Ethyl carbamate (EC) is formed during the fermentation process, and is found in alcoholic beverages and fermented foods including bread, cheese, yogurt, soya sauce and vinegar.  The amounts of EC found in various food items included the following: stone-fruit brandies (2000 ng/kg), table wines (10-15 ng/g), sake rice wine (130 ng/g), bread (7 ng/g) and soy sauce (18 ng/g).  The mean daily consumption of EC from various food items in adults has been estimated to be about 10 to 20 ng/kg of body weight.  First reported to produce tumors in the lungs of mice, EC was subsequently shown to initiate tumors in a variety of tissues including the skin, liver, mammary gland and lymphoid tissue.  However, the lung appears to be a susceptible target as lung tumors are found in 2 to 6 months after EC exposure, whereas tumor formation in other tissues occurs within a time period of at least a year. 

The carcinogenicity of EC is mediated by its alteration to VC and subsequently to VC epoxide, a byproduct that is believed to be responsible for modification of DNA and for producing mutations, events that are associated with the carcinogenic response.  Although similar tumors are evoked by EC and VC, VC is more carcinogenic than EC, producing lung tumors that are 20- to 50-fold greater in number than are induced by EC.

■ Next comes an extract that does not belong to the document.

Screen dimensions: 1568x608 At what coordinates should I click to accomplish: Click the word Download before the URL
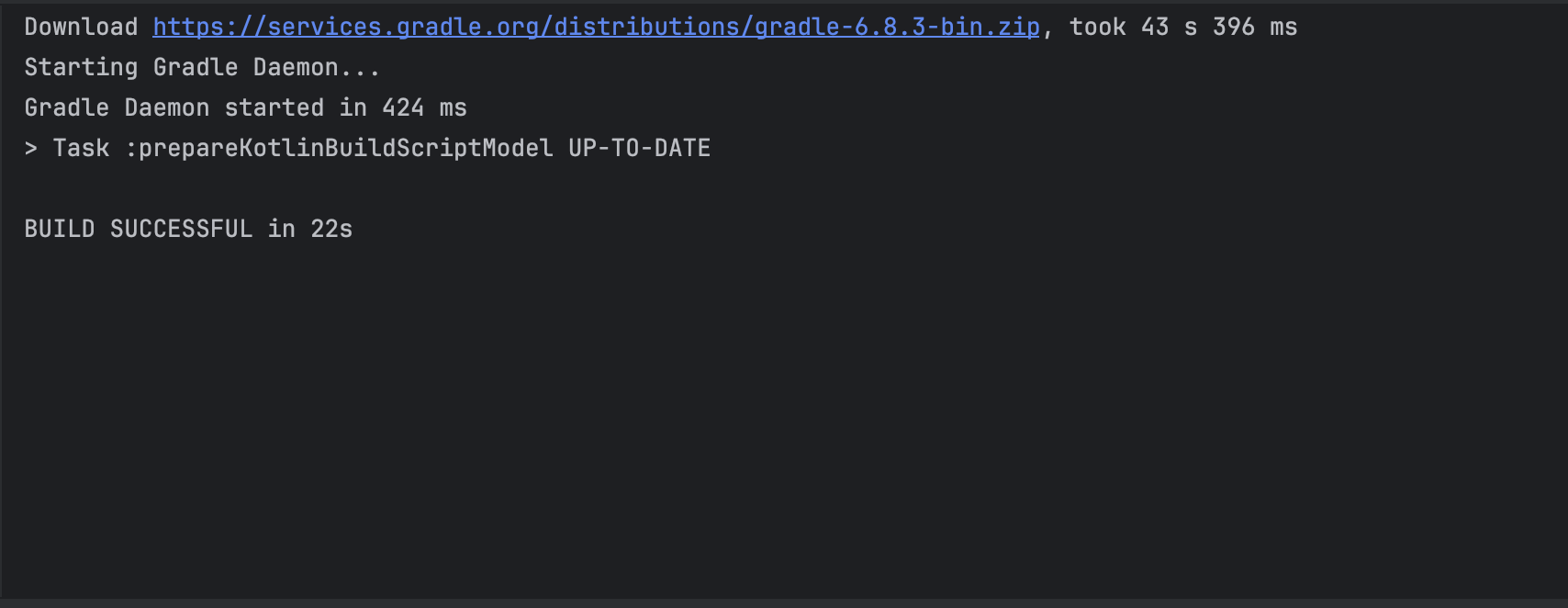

In this study, we have identified the mutations generated by VC in the lungs and small intestine of mice.  We have also carried out studies to determine the ability of VC to cause chromosomal damage in immature red blood cells.  In addition, we have performed studies to determine the potential of the garlic constituent DASO2 to inhibit the mutations and chromosomal damage caused by VC. 

Our results showed that spontaneous mutations were found in the lungs of untreated mice, but the total number of mutations or mutant frequency was minimal.  The mutant frequency in mice that received VC were 5-fold greater than that in untreated mice.  However, treatment of mice with DASO2 decreased the mutant frequencies induced by VC by about 70%.  In the small intestine, the spontaneous mutations found in untreated mice were similar to those in the lung, and were minimal.  Treatment of mice with VC produced a mutant frequency that was 3-fold higher than that in the untreated mice.  Hence, the mutagenic effects in the lung were more pronounced than in the small intestine of mice given the same dose of VC.  Mice that were treated with DASO2 prior to VC resulted in a decrease of 40% in the mutant frequency. These results showed that, although DASO2 decreased the production of mutations in both the lung and small intestine, the effects were more pronounced in the lung than in the small intestine.

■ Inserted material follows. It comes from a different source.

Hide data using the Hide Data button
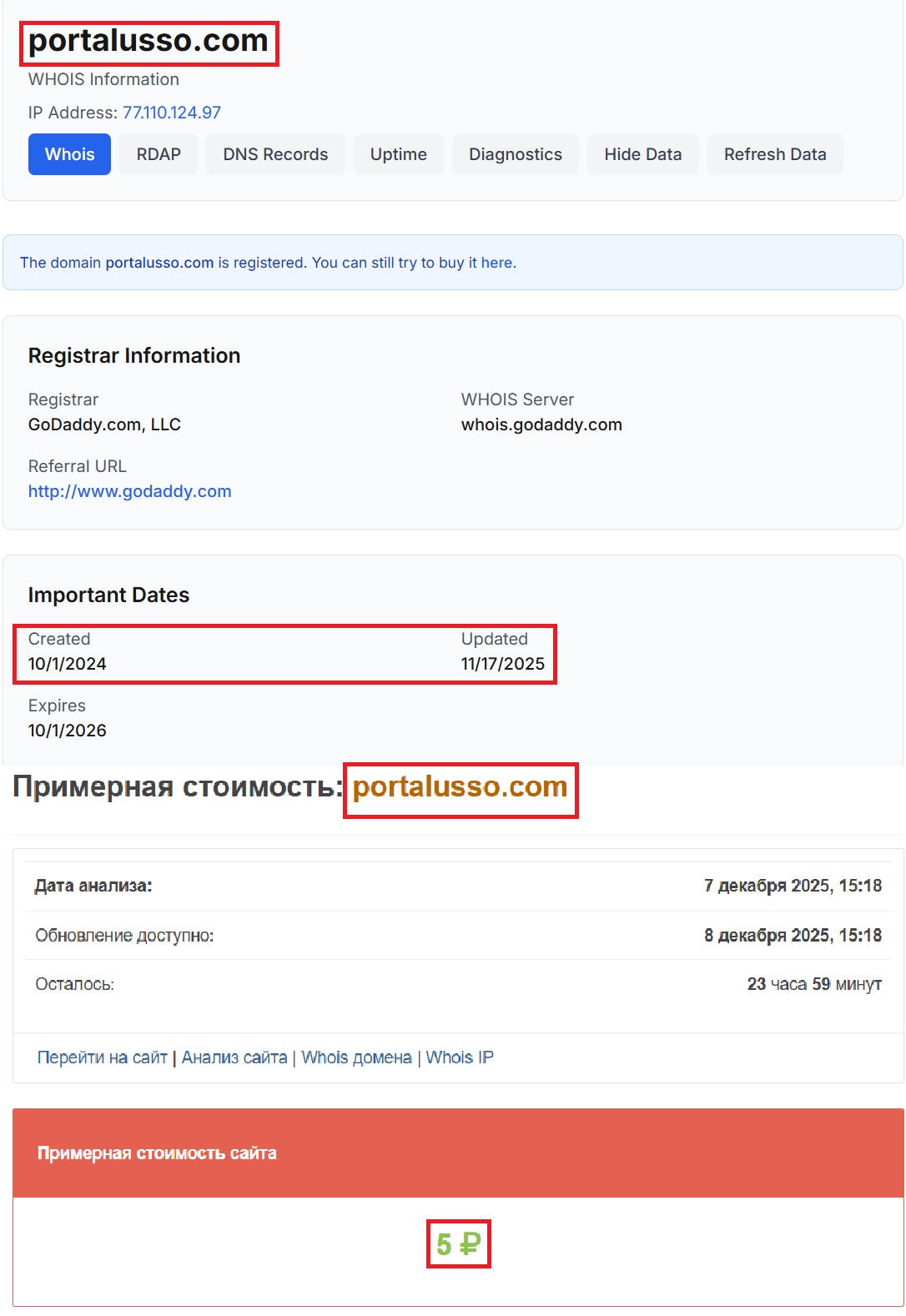The image size is (906, 1316). pos(642,154)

We have identified the specific mutations in the lung and small intestine of mice that were untreated or were treated with DASO2, VC or DASO2 and VC.  The mutations detected in the lungs of mice that were untreated or treated with DASO2 were nearly identical, and comprised mainly of a single type.  On the other hand, three types of mutations were found in the lungs of mice that were treated with VC or with VC and DASO2. The type of mutations found in the small intestine of untreated mice or mice treated with DASO2 was similar to those observed in the lungs of mice subjected to the same treatment regimens.  A single type of mutation was commonly found, and this was identical to the one found in the lung.  As identified in the lung, the same three types of mutations were identified in the small intestine of mice given VC alone.  No differences were found in the distribution of the mutation types in the various groups of mice.

Studies were carried out to assess chromosomal damage in immature red blood cells from mice that were administered VC or DASO2 and VC.  The results showed that chromosomal damage was minimal in mice that were not given VC.  The chromosomal damage was pronounced in mice that received VC alone.  When the mice were given DASO2 and VC, the chromosomal damage was reduced.  Hence, treatment of mice with DASO2 prior to VC provided a protective effect against chromosomal damage caused by VC.

The results of this study affirmed that treatment of mice with DASO2 inhibited the formation of mutations and chromosomal damage produced by VC.

Reference: Hernandez LG and Forkert PG.  Inhibition of vinyl carbamate-induced mutagenicity and clastogenicity by the garlic constituent diallyl sulfone in F1 (Big Blue x A/J) transgenic mice.  Carcinogenesis doi:10.1093/carcin/bgm051, published March 8, 2007.